Aaron Greenspan, repeat after me: Mining energy is not wasted. Mining energy
is not wasted. Mining energy is not wasted.

Now, it _is_ an open question as to whether the cost of running the Bitcoin
network is worthwhile. However, for the moment, it clearly is. The fact that
some miners can turn even a small profit on the Bitcoins they're rewarded with
demonstrates that the utility they provide has positive market value.

Of course at some point it may be that it costs substantially more to mine new
Bitcoins than they are worth on the market. If this happens soon, Bitcoin will
likely fail. If it happens later, it's possible that transaction fees could
prop up the network, but that's purely speculative.
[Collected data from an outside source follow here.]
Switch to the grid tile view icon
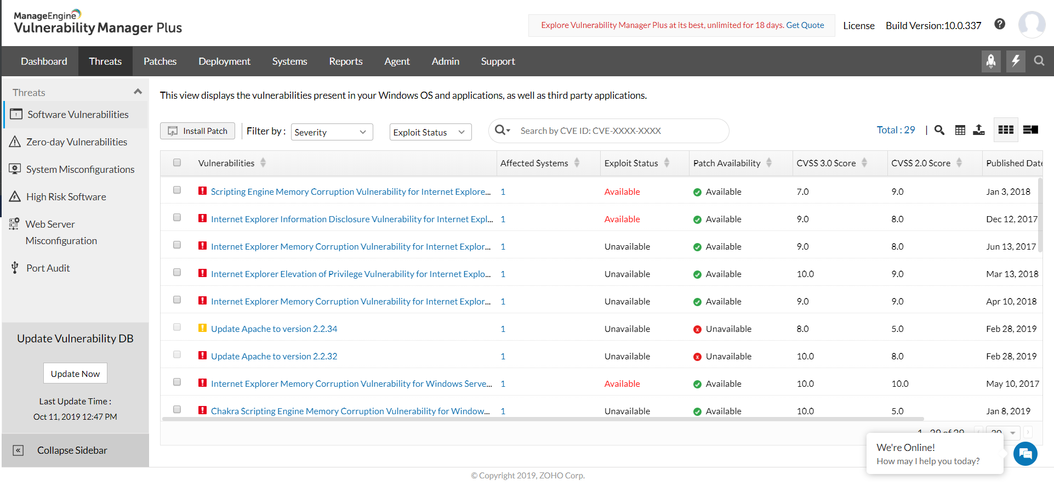Image resolution: width=1054 pixels, height=485 pixels. (1006, 130)
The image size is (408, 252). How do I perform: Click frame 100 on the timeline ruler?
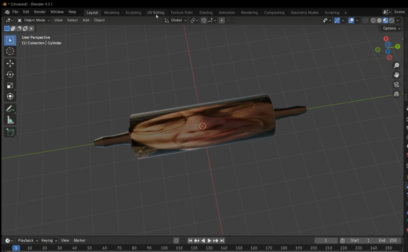pos(164,248)
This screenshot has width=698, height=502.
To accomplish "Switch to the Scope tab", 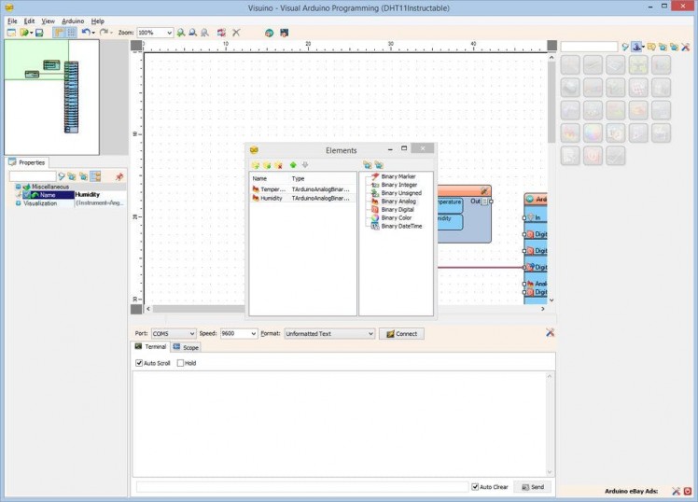I will tap(185, 347).
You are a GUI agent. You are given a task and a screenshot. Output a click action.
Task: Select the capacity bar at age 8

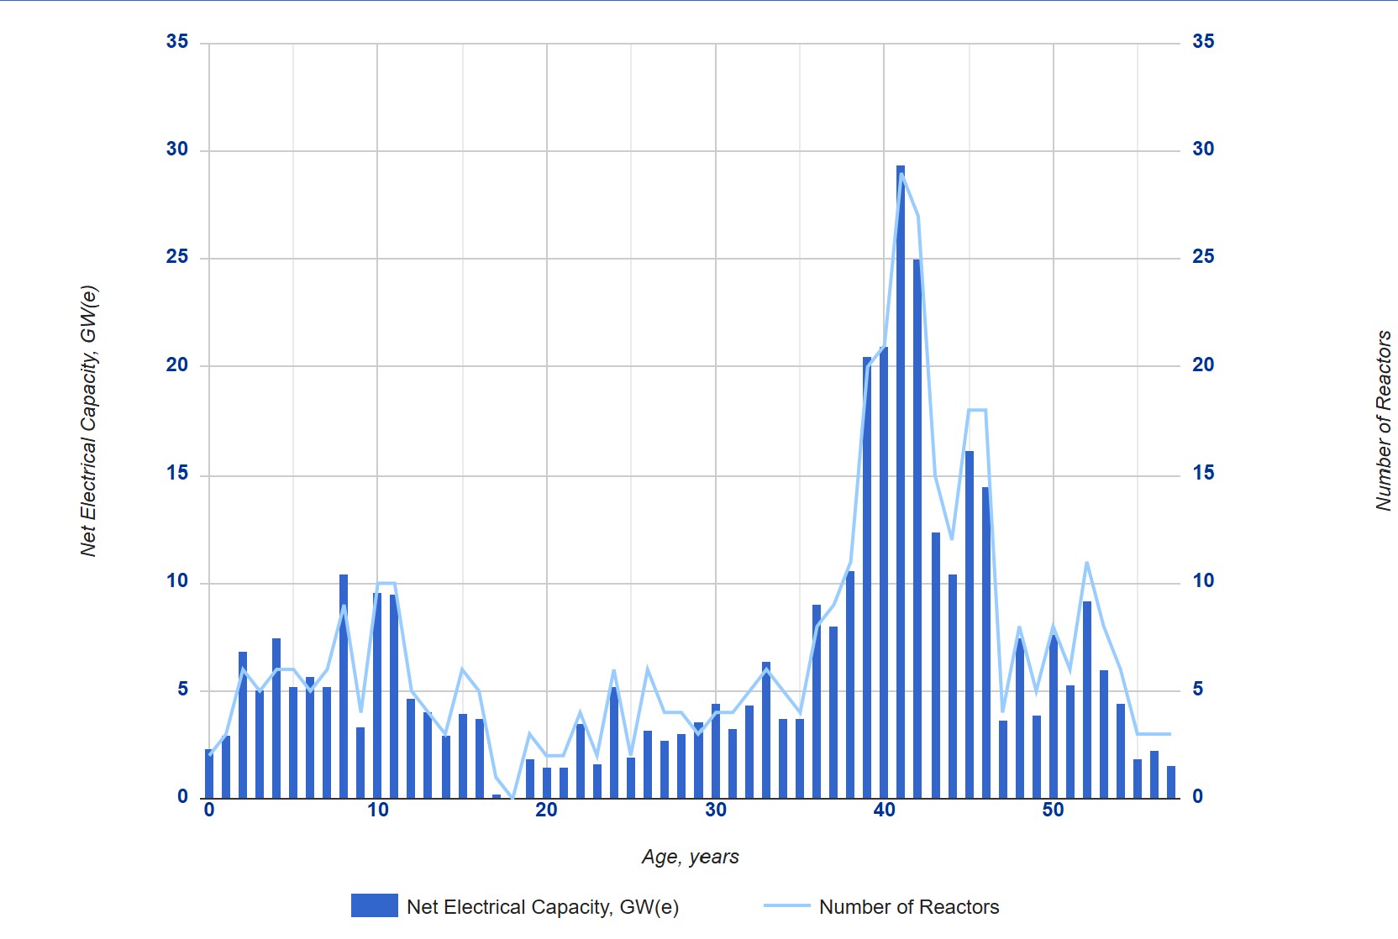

Another thing to consider when assessing the energy efficiency of the Bitcoin
network is how it compares to the efficiency of existing currencies. Cash has
a physical component and must be manufactured. Electronic fiat is backed by
huge, complex, and expensive networks. Visa's datacenters are not free. Keep
in mind that credit card transactions typically have a transaction cost of 3%,
which in some way represents the cost of operating the Visa network. 3% is
kind of a staggeringly huge number, and off the cuff I expect that's actually
quite a bit higher than the total Bitcoin network cost to volume ratio...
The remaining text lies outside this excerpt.